Data records:

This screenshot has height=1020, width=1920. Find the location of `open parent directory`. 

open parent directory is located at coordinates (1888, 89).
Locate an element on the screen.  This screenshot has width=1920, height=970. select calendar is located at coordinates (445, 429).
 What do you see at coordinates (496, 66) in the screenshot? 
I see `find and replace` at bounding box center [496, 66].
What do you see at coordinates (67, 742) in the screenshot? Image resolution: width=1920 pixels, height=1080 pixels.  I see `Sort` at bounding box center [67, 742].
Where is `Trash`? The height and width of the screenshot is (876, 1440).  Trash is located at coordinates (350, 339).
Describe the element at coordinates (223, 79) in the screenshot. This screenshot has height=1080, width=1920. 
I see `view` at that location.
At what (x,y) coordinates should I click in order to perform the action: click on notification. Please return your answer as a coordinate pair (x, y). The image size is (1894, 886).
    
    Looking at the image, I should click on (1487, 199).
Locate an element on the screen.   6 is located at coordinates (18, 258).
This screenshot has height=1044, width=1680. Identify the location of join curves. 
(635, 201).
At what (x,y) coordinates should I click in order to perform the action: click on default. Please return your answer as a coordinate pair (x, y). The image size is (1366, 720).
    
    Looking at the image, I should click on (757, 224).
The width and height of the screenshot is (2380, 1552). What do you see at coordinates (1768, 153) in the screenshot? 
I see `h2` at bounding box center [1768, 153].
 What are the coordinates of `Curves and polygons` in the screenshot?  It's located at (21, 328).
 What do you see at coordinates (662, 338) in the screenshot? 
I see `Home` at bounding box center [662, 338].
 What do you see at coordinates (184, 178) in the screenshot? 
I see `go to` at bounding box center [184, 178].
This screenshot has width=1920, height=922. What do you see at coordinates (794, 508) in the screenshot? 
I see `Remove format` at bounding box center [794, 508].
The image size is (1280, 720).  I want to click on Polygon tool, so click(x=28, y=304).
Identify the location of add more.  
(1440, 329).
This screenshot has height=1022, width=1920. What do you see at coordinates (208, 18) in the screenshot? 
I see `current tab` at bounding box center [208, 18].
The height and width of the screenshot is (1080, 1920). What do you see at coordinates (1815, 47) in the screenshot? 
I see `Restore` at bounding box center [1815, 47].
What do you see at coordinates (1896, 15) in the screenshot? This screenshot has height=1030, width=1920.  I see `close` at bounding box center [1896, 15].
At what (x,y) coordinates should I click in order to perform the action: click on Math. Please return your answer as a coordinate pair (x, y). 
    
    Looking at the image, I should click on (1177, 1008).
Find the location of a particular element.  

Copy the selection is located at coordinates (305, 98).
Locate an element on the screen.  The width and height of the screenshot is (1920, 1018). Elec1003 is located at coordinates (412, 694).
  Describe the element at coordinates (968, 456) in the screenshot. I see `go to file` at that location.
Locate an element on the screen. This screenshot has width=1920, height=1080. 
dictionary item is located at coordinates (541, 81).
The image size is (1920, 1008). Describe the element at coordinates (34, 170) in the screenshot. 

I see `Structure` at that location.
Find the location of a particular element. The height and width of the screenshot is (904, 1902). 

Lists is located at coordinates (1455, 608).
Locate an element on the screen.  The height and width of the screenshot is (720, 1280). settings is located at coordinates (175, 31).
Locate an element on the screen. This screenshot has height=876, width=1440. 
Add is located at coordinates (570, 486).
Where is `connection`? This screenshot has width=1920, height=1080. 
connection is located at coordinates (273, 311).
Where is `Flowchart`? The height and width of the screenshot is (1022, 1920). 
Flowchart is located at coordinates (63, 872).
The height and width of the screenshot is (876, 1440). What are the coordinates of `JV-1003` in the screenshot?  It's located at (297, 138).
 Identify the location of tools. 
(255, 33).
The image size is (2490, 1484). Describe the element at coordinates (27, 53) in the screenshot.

> _What the task asks_:
Write out every row above verbatim, keeping each line unchanged.

> _Response_:
This screenshot has height=1020, width=1920. Find the location of `open parent directory`. 

open parent directory is located at coordinates (1888, 89).
Locate an element on the screen.  This screenshot has width=1920, height=970. select calendar is located at coordinates (445, 429).
 What do you see at coordinates (496, 66) in the screenshot? 
I see `find and replace` at bounding box center [496, 66].
What do you see at coordinates (67, 742) in the screenshot? Image resolution: width=1920 pixels, height=1080 pixels.  I see `Sort` at bounding box center [67, 742].
Where is `Trash`? The height and width of the screenshot is (876, 1440).  Trash is located at coordinates (350, 339).
Describe the element at coordinates (223, 79) in the screenshot. This screenshot has height=1080, width=1920. 
I see `view` at that location.
At what (x,y) coordinates should I click in order to perform the action: click on notification. Please return your answer as a coordinate pair (x, y). The image size is (1894, 886).
    
    Looking at the image, I should click on (1487, 199).
Locate an element on the screen.   6 is located at coordinates (18, 258).
This screenshot has height=1044, width=1680. Identify the location of join curves. 
(635, 201).
At what (x,y) coordinates should I click in order to perform the action: click on default. Please return your answer as a coordinate pair (x, y). The image size is (1366, 720).
    
    Looking at the image, I should click on (757, 224).
The width and height of the screenshot is (2380, 1552). What do you see at coordinates (1768, 153) in the screenshot? 
I see `h2` at bounding box center [1768, 153].
 What are the coordinates of `Curves and polygons` in the screenshot?  It's located at (21, 328).
 What do you see at coordinates (662, 338) in the screenshot? 
I see `Home` at bounding box center [662, 338].
 What do you see at coordinates (184, 178) in the screenshot? 
I see `go to` at bounding box center [184, 178].
This screenshot has width=1920, height=922. What do you see at coordinates (794, 508) in the screenshot? 
I see `Remove format` at bounding box center [794, 508].
The image size is (1280, 720).  I want to click on Polygon tool, so click(x=28, y=304).
Identify the location of add more.  
(1440, 329).
This screenshot has height=1022, width=1920. What do you see at coordinates (208, 18) in the screenshot? 
I see `current tab` at bounding box center [208, 18].
The height and width of the screenshot is (1080, 1920). What do you see at coordinates (1815, 47) in the screenshot? 
I see `Restore` at bounding box center [1815, 47].
What do you see at coordinates (1896, 15) in the screenshot? This screenshot has height=1030, width=1920.  I see `close` at bounding box center [1896, 15].
At what (x,y) coordinates should I click in order to perform the action: click on Math. Please return your answer as a coordinate pair (x, y). 
    
    Looking at the image, I should click on (1177, 1008).
Find the location of a particular element.  

Copy the selection is located at coordinates (305, 98).
Locate an element on the screen.  The width and height of the screenshot is (1920, 1018). Elec1003 is located at coordinates (412, 694).
  Describe the element at coordinates (968, 456) in the screenshot. I see `go to file` at that location.
Locate an element on the screen. This screenshot has width=1920, height=1080. 
dictionary item is located at coordinates (541, 81).
The image size is (1920, 1008). Describe the element at coordinates (34, 170) in the screenshot. 

I see `Structure` at that location.
Find the location of a particular element. The height and width of the screenshot is (904, 1902). 

Lists is located at coordinates (1455, 608).
Locate an element on the screen.  The height and width of the screenshot is (720, 1280). settings is located at coordinates (175, 31).
Locate an element on the screen. This screenshot has height=876, width=1440. 
Add is located at coordinates (570, 486).
Where is `connection`? This screenshot has width=1920, height=1080. 
connection is located at coordinates (273, 311).
Where is `Flowchart`? The height and width of the screenshot is (1022, 1920). 
Flowchart is located at coordinates (63, 872).
The height and width of the screenshot is (876, 1440). What are the coordinates of `JV-1003` in the screenshot?  It's located at (297, 138).
 Identify the location of tools. 
(255, 33).
The image size is (2490, 1484). Describe the element at coordinates (27, 53) in the screenshot.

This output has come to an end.